Не заметив на божьем лике признаков неудовольствия, мужчина набрался храбрости и продолжал:
— Есть у меня, владыка, маленькая просьба…
Тут до господа дошло, что поднесенные ему куски мяса — это такое же средство задабривания, как кокетливые улыбки женщины. Создай бог мужчину более привлекательным и не столь грубым, тот не стал бы тратиться на мясо.
— Я прошу создать для меня еще одну женщину…
— Женщина только что обращалась ко мне с такой же просьбой, — прервал его речь господь.
Он был разочарован и раздосадован. Что касается мужчины, то он удивился и возрадовался словам бога и подумал: «Эта баба чертовски проницательна! Как она разузнала о моем сне? И зачем полезла ко мне с объятиями и нежными словами? Видно, она решила-таки пожертвовать своими интересами и даже попросила бога выполнить мое тайное желание, но потом испугалась, что новая женщина отберет меня у нее. Но как же можно расстаться с такой великодушной, заботливой подругой!»

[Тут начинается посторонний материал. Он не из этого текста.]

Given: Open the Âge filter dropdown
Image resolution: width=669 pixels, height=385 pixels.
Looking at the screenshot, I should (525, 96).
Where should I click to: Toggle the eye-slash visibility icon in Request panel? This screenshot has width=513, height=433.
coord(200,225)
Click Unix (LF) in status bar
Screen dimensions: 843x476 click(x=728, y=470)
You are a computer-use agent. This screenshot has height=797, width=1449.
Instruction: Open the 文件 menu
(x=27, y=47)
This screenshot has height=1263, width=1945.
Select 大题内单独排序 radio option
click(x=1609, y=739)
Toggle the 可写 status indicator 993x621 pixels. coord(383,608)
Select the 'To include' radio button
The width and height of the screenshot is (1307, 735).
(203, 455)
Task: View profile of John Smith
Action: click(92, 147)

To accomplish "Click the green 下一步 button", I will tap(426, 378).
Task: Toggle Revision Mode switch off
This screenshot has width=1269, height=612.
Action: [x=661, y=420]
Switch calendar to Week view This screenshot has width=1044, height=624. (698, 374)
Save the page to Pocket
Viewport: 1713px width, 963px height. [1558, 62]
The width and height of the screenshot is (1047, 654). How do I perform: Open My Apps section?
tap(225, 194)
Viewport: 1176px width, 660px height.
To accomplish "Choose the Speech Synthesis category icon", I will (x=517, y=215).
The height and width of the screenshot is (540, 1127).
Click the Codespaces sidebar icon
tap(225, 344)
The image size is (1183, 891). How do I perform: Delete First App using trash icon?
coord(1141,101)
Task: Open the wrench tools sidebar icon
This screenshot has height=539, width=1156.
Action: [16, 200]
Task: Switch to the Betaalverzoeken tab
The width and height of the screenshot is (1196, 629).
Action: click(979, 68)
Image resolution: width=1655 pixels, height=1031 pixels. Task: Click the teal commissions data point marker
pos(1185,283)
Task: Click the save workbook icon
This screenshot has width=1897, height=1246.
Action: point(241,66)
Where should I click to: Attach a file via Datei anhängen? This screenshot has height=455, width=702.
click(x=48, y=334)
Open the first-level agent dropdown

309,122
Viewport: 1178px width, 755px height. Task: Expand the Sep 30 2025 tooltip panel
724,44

Богу он, однако же, сказал нечто другое:
— Да, ей стало скучно, и она захотела завести себе подругу.
— Ошибаешься! Я сказал: «с такой же просьбой», но речь была вовсе не о ее подруге. Она просила меня создать другого мужчину, покрасивее тебя. Понял, болван?
Разочарованный в не меньшей степени, чем бог, мужчина быстро спросил:
— И ты выполнил ее просьбу, владыка?
Господь, которому уже понравилось выказывать свой гнев, сурово возгласил:
— Очень жалею, что не согласился. Вы, я вижу, достойны один другого. А ну проваливай! И впредь будь осмотрительнее, а то я уничтожу твою женщину! — Тут он решил, что эта угроза недостаточна сильна, и добавил: — И больше не буду давать тебе мяса!
Испугавшись столь ужасной перспективы, мужчина задрожал и побрел обратно, несолоно хлебавши. Господь же вздохнул при мысли о том, сколь несовершенны созданные им люди. Впрочем, их несовершенства распределены очень равномерно, они гармонируют одно с другим, как две строфы одного стихотворения. Бог не удержался, чтобы не восхититься собственным артистизмом и чувством равновесия.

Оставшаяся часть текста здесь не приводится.